A structural, cultural, technological, or human resource practice that the performing organization can use to achieve strategic objectives. See also organizational project management.

organizational process assets

Plans, processes, policies, procedures, and knowledge bases specific to and used by the performing organization

organizational project management

A framework in which portfolio, program, and project management are integrated with organizational enablers in order to achieve strategic objectives. See also organizational enabler.
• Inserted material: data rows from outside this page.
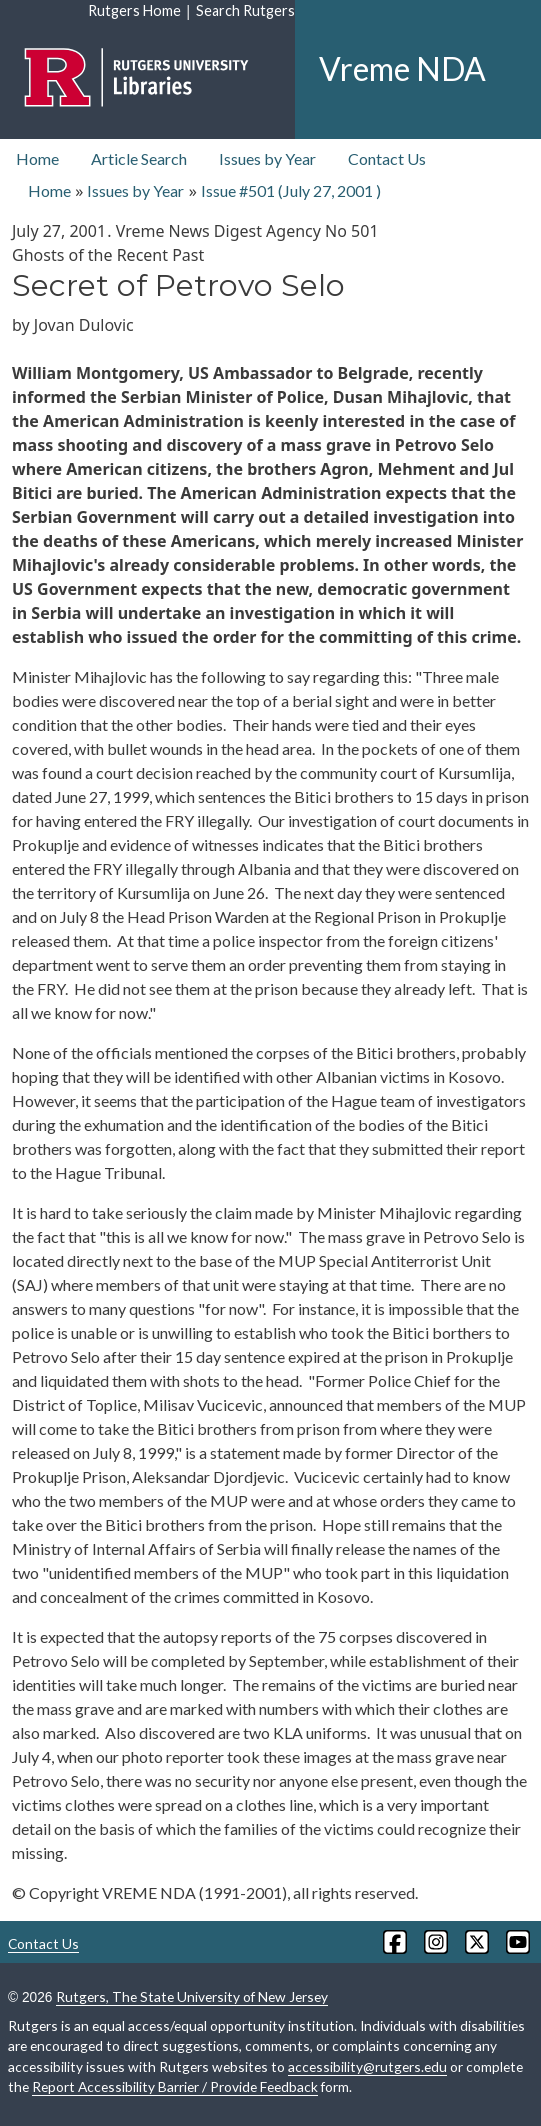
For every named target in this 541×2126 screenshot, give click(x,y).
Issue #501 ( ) (291, 190)
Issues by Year (267, 158)
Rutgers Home (134, 10)
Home (37, 158)
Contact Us (387, 158)
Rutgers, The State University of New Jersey (192, 1996)
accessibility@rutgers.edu (367, 2066)
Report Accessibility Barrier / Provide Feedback (175, 2086)
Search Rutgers (245, 10)
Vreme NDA (402, 68)
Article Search (139, 158)
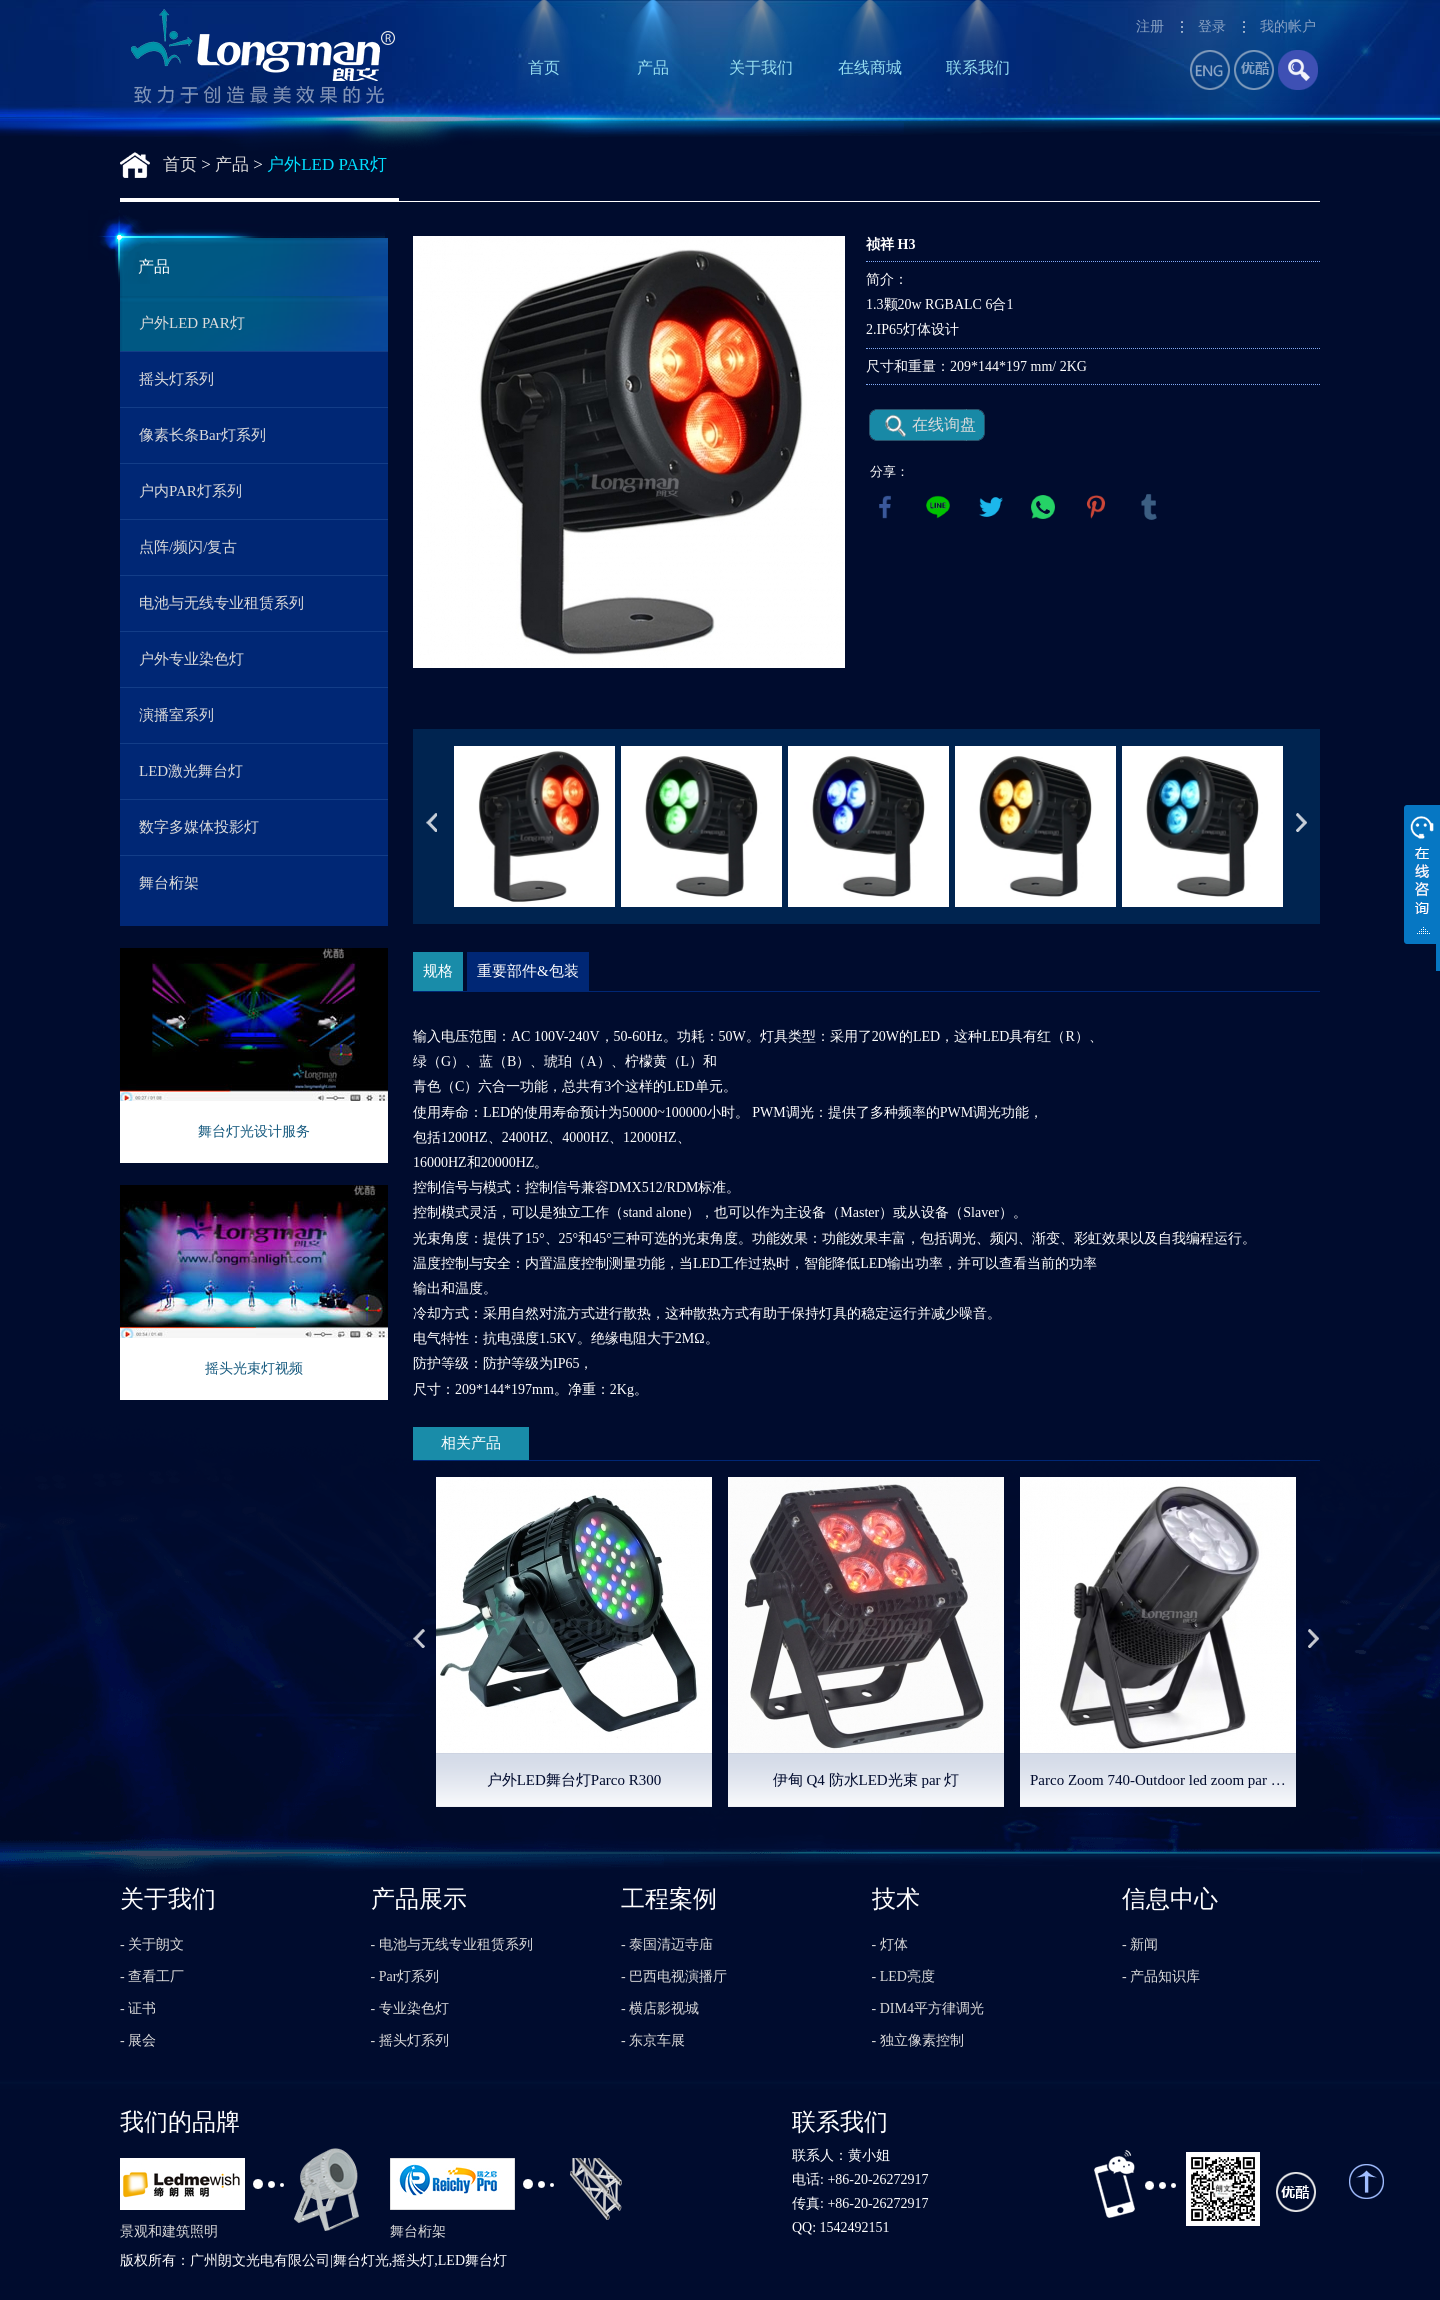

organizational project management maturity

The level of an organization's ability to deliver the desired strategic outcomes in a predictable, controllable, and reliable manner.

osmotic communication

Overhearing a discussion where information flows in from the background for the team members and they only pick up information significant to them via osmosis. Usually happens in collocated teams.

paint drip

Refers to a person with various depths of specialization in multiple skills required by the team. See broken comb.

pair programming

Pair work that is focused on accomplishing a task or work item together, working as a pair from planning up to delivery. One of the engineering practices of Extreme Programming. See also Extreme Programming.

pair work

A technique of pairing two team members to work simultaneously on the same work item. See also pair programming.

parametric estimating

An estimating technique in which an algorithm is used to calculate cost or duration based on historical data and project parameters.

Pareto principle

80/20 rule. States that for the majority of cases, 80% of consequences are a result of 20% of the causes.

Parkinson's Law

The empirical observation that explains the consumption of time and its correlation to work. States that "Work expands to fill the time available."

path convergence

A relationship in which a schedule activity has more than one predecessor

path divergence

A relationship in which a schedule activity has more than one successor.

payback period

The time required to recover the cost of investment for a project. Usually measured in units of time, like weeks, months, or years. A project with a shorter payback period is preferred.

percent complete

An estimate expressed as a percent of the amount of work that has been completed on an activity or work breakdown structure component

performing organization

An enterprise that's personnel are the most directly involved in doing the work of the project or program.

performance measurement baseline

Integrated scope, schedule, and cost baselines used for comparison to manage, measure, and control project execution.